===== EXERCISE DATA =====

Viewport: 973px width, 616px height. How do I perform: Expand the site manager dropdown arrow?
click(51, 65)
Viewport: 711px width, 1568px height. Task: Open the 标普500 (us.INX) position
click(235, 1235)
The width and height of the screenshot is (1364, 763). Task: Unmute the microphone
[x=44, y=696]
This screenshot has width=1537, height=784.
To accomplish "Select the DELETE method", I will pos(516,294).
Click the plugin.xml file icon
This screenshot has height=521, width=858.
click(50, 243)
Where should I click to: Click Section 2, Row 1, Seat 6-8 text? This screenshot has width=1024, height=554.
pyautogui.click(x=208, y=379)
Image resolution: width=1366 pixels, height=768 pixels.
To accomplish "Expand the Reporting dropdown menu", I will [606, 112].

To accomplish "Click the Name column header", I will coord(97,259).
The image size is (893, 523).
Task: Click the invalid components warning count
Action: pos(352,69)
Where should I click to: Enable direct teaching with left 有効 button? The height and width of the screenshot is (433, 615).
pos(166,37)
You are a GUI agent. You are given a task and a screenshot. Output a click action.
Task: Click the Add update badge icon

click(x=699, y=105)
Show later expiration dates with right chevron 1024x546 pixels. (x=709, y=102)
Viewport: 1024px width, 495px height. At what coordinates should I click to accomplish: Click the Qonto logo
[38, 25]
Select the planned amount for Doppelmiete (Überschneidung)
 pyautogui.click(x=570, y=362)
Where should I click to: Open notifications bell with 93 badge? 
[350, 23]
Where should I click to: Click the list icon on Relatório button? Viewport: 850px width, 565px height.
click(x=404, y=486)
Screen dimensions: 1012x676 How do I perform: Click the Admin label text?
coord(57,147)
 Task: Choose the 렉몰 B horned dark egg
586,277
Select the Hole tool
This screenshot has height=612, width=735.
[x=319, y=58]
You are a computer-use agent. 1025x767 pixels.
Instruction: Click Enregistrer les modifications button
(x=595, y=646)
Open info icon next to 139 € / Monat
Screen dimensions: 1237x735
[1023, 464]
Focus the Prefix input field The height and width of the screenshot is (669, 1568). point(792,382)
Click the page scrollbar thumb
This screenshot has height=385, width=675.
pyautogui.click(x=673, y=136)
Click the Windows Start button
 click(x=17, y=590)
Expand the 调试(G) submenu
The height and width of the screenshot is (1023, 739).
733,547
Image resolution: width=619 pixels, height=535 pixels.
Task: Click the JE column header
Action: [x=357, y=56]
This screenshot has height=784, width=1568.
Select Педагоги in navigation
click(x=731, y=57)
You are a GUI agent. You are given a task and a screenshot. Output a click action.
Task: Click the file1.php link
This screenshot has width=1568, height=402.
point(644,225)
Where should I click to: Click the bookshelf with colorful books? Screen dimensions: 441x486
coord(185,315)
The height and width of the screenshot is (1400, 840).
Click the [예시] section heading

=====

ACTIVITY: Whatever the number of entries above, each one is to be copied exactly.

ANSWER BOX:
Viewport: 973px width, 616px height. How do I perform: Expand the site manager dropdown arrow?
click(51, 65)
Viewport: 711px width, 1568px height. Task: Open the 标普500 (us.INX) position
click(235, 1235)
The width and height of the screenshot is (1364, 763). Task: Unmute the microphone
[x=44, y=696]
This screenshot has width=1537, height=784.
To accomplish "Select the DELETE method", I will pos(516,294).
Click the plugin.xml file icon
This screenshot has height=521, width=858.
click(50, 243)
Where should I click to: Click Section 2, Row 1, Seat 6-8 text? This screenshot has width=1024, height=554.
pyautogui.click(x=208, y=379)
Image resolution: width=1366 pixels, height=768 pixels.
To accomplish "Expand the Reporting dropdown menu", I will [606, 112].

To accomplish "Click the Name column header", I will coord(97,259).
The image size is (893, 523).
Task: Click the invalid components warning count
Action: pos(352,69)
Where should I click to: Enable direct teaching with left 有効 button? The height and width of the screenshot is (433, 615).
pos(166,37)
You are a GUI agent. You are given a task and a screenshot. Output a click action.
Task: Click the Add update badge icon

click(x=699, y=105)
Show later expiration dates with right chevron 1024x546 pixels. (x=709, y=102)
Viewport: 1024px width, 495px height. At what coordinates should I click to accomplish: Click the Qonto logo
[38, 25]
Select the planned amount for Doppelmiete (Überschneidung)
 pyautogui.click(x=570, y=362)
Where should I click to: Open notifications bell with 93 badge? 
[350, 23]
Where should I click to: Click the list icon on Relatório button? Viewport: 850px width, 565px height.
click(x=404, y=486)
Screen dimensions: 1012x676 How do I perform: Click the Admin label text?
coord(57,147)
 Task: Choose the 렉몰 B horned dark egg
586,277
Select the Hole tool
This screenshot has height=612, width=735.
[x=319, y=58]
You are a computer-use agent. 1025x767 pixels.
Instruction: Click Enregistrer les modifications button
(x=595, y=646)
Open info icon next to 139 € / Monat
Screen dimensions: 1237x735
[1023, 464]
Focus the Prefix input field The height and width of the screenshot is (669, 1568). point(792,382)
Click the page scrollbar thumb
This screenshot has height=385, width=675.
pyautogui.click(x=673, y=136)
Click the Windows Start button
 click(x=17, y=590)
Expand the 调试(G) submenu
The height and width of the screenshot is (1023, 739).
733,547
Image resolution: width=619 pixels, height=535 pixels.
Task: Click the JE column header
Action: [x=357, y=56]
This screenshot has height=784, width=1568.
Select Педагоги in navigation
click(x=731, y=57)
You are a GUI agent. You are given a task and a screenshot. Output a click action.
Task: Click the file1.php link
This screenshot has width=1568, height=402.
point(644,225)
Where should I click to: Click the bookshelf with colorful books? Screen dimensions: 441x486
coord(185,315)
The height and width of the screenshot is (1400, 840).
Click the [예시] section heading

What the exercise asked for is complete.